[Items from a data source]
## BEGIN

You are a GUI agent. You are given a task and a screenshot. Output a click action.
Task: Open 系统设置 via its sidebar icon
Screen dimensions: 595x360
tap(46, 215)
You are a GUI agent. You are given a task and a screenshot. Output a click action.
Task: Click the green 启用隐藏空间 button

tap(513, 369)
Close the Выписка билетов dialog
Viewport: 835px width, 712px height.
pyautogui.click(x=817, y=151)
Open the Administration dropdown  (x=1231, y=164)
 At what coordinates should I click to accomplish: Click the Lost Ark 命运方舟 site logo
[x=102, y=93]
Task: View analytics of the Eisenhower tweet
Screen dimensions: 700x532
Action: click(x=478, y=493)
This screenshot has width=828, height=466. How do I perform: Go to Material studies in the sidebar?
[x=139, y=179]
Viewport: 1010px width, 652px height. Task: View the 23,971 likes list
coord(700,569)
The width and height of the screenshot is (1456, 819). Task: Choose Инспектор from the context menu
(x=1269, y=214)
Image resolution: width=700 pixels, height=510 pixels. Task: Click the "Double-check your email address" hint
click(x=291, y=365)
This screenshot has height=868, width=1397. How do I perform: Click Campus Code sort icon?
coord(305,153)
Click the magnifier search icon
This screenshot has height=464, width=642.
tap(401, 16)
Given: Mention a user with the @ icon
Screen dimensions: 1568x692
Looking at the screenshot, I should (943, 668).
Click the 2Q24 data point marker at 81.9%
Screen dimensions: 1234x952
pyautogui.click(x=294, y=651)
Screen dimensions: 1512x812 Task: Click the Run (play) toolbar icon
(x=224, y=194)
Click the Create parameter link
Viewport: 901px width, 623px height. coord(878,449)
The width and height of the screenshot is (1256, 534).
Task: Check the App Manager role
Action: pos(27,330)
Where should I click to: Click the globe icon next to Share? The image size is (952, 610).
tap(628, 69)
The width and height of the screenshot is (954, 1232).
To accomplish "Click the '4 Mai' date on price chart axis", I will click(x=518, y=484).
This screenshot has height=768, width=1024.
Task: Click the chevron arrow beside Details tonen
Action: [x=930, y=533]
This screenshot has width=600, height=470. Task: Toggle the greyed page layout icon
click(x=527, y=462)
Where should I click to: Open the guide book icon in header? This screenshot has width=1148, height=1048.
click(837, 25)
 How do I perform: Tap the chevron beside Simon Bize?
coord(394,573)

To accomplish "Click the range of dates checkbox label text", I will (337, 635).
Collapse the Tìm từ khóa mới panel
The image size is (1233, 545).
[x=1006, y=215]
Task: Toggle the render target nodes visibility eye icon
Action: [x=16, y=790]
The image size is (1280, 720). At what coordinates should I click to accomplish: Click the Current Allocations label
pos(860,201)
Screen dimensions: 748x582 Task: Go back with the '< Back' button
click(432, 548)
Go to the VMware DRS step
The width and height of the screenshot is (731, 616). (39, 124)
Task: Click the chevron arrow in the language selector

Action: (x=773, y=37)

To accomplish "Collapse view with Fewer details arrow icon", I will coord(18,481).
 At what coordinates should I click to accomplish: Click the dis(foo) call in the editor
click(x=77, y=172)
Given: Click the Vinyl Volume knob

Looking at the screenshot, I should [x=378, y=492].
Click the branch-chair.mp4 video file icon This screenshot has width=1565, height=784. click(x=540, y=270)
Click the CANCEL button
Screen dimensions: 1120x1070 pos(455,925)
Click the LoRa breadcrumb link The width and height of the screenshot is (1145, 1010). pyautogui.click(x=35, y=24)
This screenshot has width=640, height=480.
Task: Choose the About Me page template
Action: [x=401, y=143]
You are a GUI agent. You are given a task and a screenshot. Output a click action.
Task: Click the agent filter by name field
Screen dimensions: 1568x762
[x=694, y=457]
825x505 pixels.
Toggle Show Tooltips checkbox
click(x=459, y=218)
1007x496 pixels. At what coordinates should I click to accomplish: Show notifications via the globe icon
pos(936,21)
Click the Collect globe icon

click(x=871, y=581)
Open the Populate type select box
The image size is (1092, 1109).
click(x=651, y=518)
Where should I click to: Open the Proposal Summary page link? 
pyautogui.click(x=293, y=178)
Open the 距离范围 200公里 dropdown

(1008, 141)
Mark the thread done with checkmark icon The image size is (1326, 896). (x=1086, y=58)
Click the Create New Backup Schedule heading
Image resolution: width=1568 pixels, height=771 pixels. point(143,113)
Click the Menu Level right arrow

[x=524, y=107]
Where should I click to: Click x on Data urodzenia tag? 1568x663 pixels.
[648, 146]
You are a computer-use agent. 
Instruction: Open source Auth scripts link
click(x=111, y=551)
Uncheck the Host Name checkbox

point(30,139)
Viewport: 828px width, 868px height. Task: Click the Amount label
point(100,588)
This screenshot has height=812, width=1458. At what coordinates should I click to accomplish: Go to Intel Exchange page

## END

Work to be completed >> Repeat the lines of the listing exactly, starting at the line that contains "1007x496 pixels. At" and ending at the line that contains "Mark the thread", with both of those lines included.

Correct response >>
1007x496 pixels. At what coordinates should I click to accomplish: Show notifications via the globe icon
pos(936,21)
Click the Collect globe icon

click(x=871, y=581)
Open the Populate type select box
The image size is (1092, 1109).
click(x=651, y=518)
Where should I click to: Open the Proposal Summary page link? 
pyautogui.click(x=293, y=178)
Open the 距离范围 200公里 dropdown

(1008, 141)
Mark the thread done with checkmark icon The image size is (1326, 896). (x=1086, y=58)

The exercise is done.